> **THE TASK**
Reproduce the entries below character for character.

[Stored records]
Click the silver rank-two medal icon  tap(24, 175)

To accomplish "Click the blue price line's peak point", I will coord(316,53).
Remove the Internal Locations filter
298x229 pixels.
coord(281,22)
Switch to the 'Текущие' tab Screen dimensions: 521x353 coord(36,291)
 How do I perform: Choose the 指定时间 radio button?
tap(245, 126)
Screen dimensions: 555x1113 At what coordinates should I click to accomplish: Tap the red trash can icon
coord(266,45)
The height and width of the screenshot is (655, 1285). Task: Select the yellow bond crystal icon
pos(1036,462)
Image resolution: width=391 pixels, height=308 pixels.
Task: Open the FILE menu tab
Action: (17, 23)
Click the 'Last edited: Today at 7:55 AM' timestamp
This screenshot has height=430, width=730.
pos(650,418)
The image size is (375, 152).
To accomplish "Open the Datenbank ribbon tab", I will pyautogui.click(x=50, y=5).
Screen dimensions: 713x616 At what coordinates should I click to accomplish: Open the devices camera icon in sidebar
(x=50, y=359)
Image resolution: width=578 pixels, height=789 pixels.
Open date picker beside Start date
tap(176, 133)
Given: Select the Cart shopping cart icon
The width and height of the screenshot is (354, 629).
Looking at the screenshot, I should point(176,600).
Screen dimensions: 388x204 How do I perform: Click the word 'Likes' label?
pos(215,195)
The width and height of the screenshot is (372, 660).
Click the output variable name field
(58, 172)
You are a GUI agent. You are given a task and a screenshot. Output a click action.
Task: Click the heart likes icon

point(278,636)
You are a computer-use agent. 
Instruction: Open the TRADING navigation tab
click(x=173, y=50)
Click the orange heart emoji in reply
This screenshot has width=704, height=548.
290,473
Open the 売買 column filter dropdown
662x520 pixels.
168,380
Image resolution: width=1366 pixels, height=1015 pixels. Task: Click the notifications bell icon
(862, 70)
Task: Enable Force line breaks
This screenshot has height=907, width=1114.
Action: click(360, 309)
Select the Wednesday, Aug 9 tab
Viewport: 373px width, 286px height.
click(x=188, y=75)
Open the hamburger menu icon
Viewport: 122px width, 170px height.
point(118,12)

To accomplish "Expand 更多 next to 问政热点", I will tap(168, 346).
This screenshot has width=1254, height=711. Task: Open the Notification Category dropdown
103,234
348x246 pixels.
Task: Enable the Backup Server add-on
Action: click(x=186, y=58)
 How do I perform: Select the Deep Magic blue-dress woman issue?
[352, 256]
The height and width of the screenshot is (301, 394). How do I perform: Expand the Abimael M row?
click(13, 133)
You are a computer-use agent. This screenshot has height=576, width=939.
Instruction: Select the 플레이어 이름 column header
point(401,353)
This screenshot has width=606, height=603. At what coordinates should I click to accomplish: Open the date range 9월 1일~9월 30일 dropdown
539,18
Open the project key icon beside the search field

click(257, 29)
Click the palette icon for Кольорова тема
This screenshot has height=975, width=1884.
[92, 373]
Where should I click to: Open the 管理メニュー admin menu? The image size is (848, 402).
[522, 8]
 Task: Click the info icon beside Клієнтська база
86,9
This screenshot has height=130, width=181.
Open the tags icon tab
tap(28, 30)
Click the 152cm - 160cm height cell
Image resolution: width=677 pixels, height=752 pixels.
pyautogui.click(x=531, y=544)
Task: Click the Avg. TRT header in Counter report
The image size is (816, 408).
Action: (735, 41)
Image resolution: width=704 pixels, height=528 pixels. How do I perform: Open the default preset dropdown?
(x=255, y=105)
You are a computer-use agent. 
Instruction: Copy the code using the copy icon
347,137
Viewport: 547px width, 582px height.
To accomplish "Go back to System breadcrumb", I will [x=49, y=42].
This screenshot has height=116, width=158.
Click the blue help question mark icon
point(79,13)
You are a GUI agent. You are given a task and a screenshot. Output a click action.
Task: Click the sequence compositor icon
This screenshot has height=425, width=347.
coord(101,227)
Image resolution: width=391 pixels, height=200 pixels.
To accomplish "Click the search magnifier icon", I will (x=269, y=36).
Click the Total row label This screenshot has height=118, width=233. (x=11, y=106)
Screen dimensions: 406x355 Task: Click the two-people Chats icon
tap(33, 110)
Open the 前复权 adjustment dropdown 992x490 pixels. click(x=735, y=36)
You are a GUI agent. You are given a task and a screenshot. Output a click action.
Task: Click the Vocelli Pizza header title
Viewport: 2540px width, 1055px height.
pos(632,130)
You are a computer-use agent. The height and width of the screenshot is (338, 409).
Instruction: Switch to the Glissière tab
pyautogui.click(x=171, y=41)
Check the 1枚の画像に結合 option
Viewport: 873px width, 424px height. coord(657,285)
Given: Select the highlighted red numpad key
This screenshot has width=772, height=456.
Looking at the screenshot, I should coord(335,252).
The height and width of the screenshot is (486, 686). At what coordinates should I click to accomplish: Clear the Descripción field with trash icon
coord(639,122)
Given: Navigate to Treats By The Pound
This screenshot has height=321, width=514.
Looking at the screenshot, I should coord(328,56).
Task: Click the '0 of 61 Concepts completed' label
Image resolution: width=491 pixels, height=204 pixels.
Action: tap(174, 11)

> **SOLUTION TO THE PROBLEM**
Click the silver rank-two medal icon  tap(24, 175)

To accomplish "Click the blue price line's peak point", I will coord(316,53).
Remove the Internal Locations filter
298x229 pixels.
coord(281,22)
Switch to the 'Текущие' tab Screen dimensions: 521x353 coord(36,291)
 How do I perform: Choose the 指定时间 radio button?
tap(245, 126)
Screen dimensions: 555x1113 At what coordinates should I click to accomplish: Tap the red trash can icon
coord(266,45)
The height and width of the screenshot is (655, 1285). Task: Select the yellow bond crystal icon
pos(1036,462)
Image resolution: width=391 pixels, height=308 pixels.
Task: Open the FILE menu tab
Action: (17, 23)
Click the 'Last edited: Today at 7:55 AM' timestamp
This screenshot has height=430, width=730.
pos(650,418)
The image size is (375, 152).
To accomplish "Open the Datenbank ribbon tab", I will pyautogui.click(x=50, y=5).
Screen dimensions: 713x616 At what coordinates should I click to accomplish: Open the devices camera icon in sidebar
(x=50, y=359)
Image resolution: width=578 pixels, height=789 pixels.
Open date picker beside Start date
tap(176, 133)
Given: Select the Cart shopping cart icon
The width and height of the screenshot is (354, 629).
Looking at the screenshot, I should point(176,600).
Screen dimensions: 388x204 How do I perform: Click the word 'Likes' label?
pos(215,195)
The width and height of the screenshot is (372, 660).
Click the output variable name field
(58, 172)
You are a GUI agent. You are given a task and a screenshot. Output a click action.
Task: Click the heart likes icon

point(278,636)
You are a computer-use agent. 
Instruction: Open the TRADING navigation tab
click(x=173, y=50)
Click the orange heart emoji in reply
This screenshot has width=704, height=548.
290,473
Open the 売買 column filter dropdown
662x520 pixels.
168,380
Image resolution: width=1366 pixels, height=1015 pixels. Task: Click the notifications bell icon
(862, 70)
Task: Enable Force line breaks
This screenshot has height=907, width=1114.
Action: click(360, 309)
Select the Wednesday, Aug 9 tab
Viewport: 373px width, 286px height.
click(x=188, y=75)
Open the hamburger menu icon
Viewport: 122px width, 170px height.
point(118,12)

To accomplish "Expand 更多 next to 问政热点", I will tap(168, 346).
This screenshot has width=1254, height=711. Task: Open the Notification Category dropdown
103,234
348x246 pixels.
Task: Enable the Backup Server add-on
Action: click(x=186, y=58)
 How do I perform: Select the Deep Magic blue-dress woman issue?
[352, 256]
The height and width of the screenshot is (301, 394). How do I perform: Expand the Abimael M row?
click(13, 133)
You are a computer-use agent. This screenshot has height=576, width=939.
Instruction: Select the 플레이어 이름 column header
point(401,353)
This screenshot has width=606, height=603. At what coordinates should I click to accomplish: Open the date range 9월 1일~9월 30일 dropdown
539,18
Open the project key icon beside the search field

click(257, 29)
Click the palette icon for Кольорова тема
This screenshot has height=975, width=1884.
[92, 373]
Where should I click to: Open the 管理メニュー admin menu? The image size is (848, 402).
[522, 8]
 Task: Click the info icon beside Клієнтська база
86,9
This screenshot has height=130, width=181.
Open the tags icon tab
tap(28, 30)
Click the 152cm - 160cm height cell
Image resolution: width=677 pixels, height=752 pixels.
pyautogui.click(x=531, y=544)
Task: Click the Avg. TRT header in Counter report
The image size is (816, 408).
Action: (735, 41)
Image resolution: width=704 pixels, height=528 pixels. How do I perform: Open the default preset dropdown?
(x=255, y=105)
You are a computer-use agent. 
Instruction: Copy the code using the copy icon
347,137
Viewport: 547px width, 582px height.
To accomplish "Go back to System breadcrumb", I will [x=49, y=42].
This screenshot has height=116, width=158.
Click the blue help question mark icon
point(79,13)
You are a GUI agent. You are given a task and a screenshot. Output a click action.
Task: Click the sequence compositor icon
This screenshot has height=425, width=347.
coord(101,227)
Image resolution: width=391 pixels, height=200 pixels.
To accomplish "Click the search magnifier icon", I will (x=269, y=36).
Click the Total row label This screenshot has height=118, width=233. (x=11, y=106)
Screen dimensions: 406x355 Task: Click the two-people Chats icon
tap(33, 110)
Open the 前复权 adjustment dropdown 992x490 pixels. click(x=735, y=36)
You are a GUI agent. You are given a task and a screenshot. Output a click action.
Task: Click the Vocelli Pizza header title
Viewport: 2540px width, 1055px height.
pos(632,130)
You are a computer-use agent. The height and width of the screenshot is (338, 409).
Instruction: Switch to the Glissière tab
pyautogui.click(x=171, y=41)
Check the 1枚の画像に結合 option
Viewport: 873px width, 424px height. coord(657,285)
Given: Select the highlighted red numpad key
This screenshot has width=772, height=456.
Looking at the screenshot, I should coord(335,252).
The height and width of the screenshot is (486, 686). At what coordinates should I click to accomplish: Clear the Descripción field with trash icon
coord(639,122)
Given: Navigate to Treats By The Pound
This screenshot has height=321, width=514.
Looking at the screenshot, I should coord(328,56).
Task: Click the '0 of 61 Concepts completed' label
Image resolution: width=491 pixels, height=204 pixels.
Action: tap(174, 11)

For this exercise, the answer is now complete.